Background information
- Born: 25 March 1975 (age 51) Enskede, Sweden
- Occupation: Singer
- Instruments: Bouzouki Guitar Flute Pump organ, Violin
- Years active: c. 1998–present

= Sofia Karlsson (singer) =

Swedish singer (born 1975)

Johanna Sofia Blåsippa Karlsson (born 25 March 1975 in Enskede, Sweden) is a classically-trained Swedish folk singer and songwriter. Her breakthrough album was of poems from a book by the Swedish proletarian poet Dan Andersson, Svarta ballader. She is known for her interpretations of poems and songs by authors as varied as Baudelaire, Mikael Wiehe, Inger Hagerup, Carl Michael Bellman, Peps Persson, Evert Taube, and Boris Vian.
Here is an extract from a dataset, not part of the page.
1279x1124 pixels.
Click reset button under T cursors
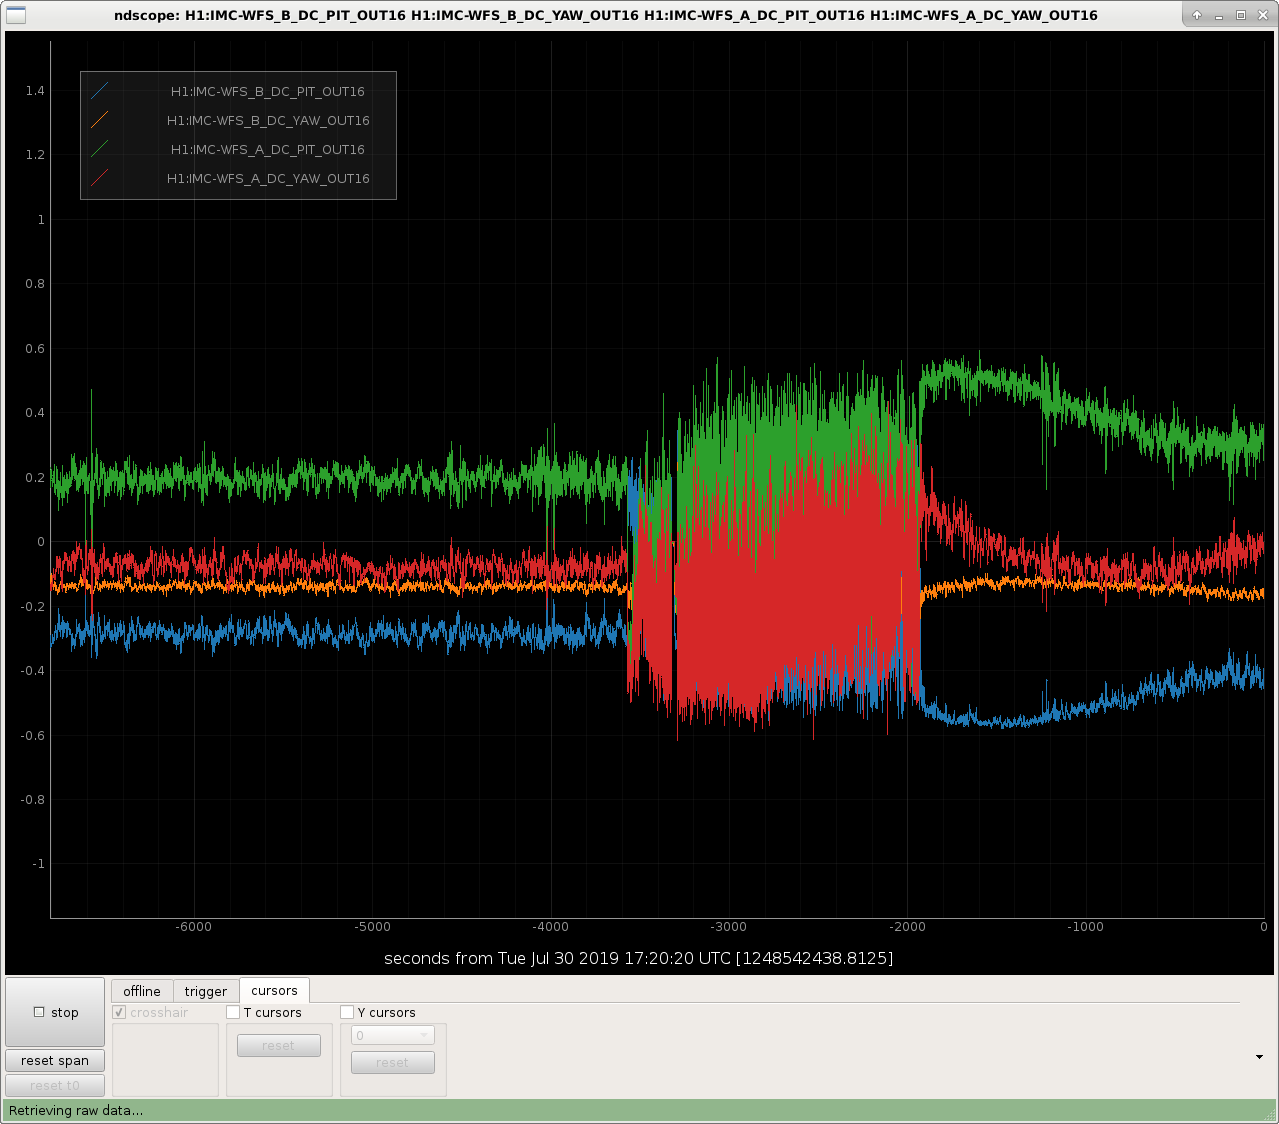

She has won both Swedish and Danish Grammys.

==Biography==

Sofia Karlsson grew up in Enskede, Stockholm. She attended the folk music department of the Royal College of Music in Stockholm. From 1998 to 2002 she was a full-time member in Swedish folk music act Groupa. In 2002 she released her debut solo album Folk songs.

In 2005 she made her public breakthrough with her second album Svarta ballader (Black Ballads).
The album contains her interpretations of the Swedish poet Dan Andersson, named for his 1917 book. The album was in the charts for more than a year and has to date sold 60,000 copies. It was rewarded with Swedish as well as Danish Grammys.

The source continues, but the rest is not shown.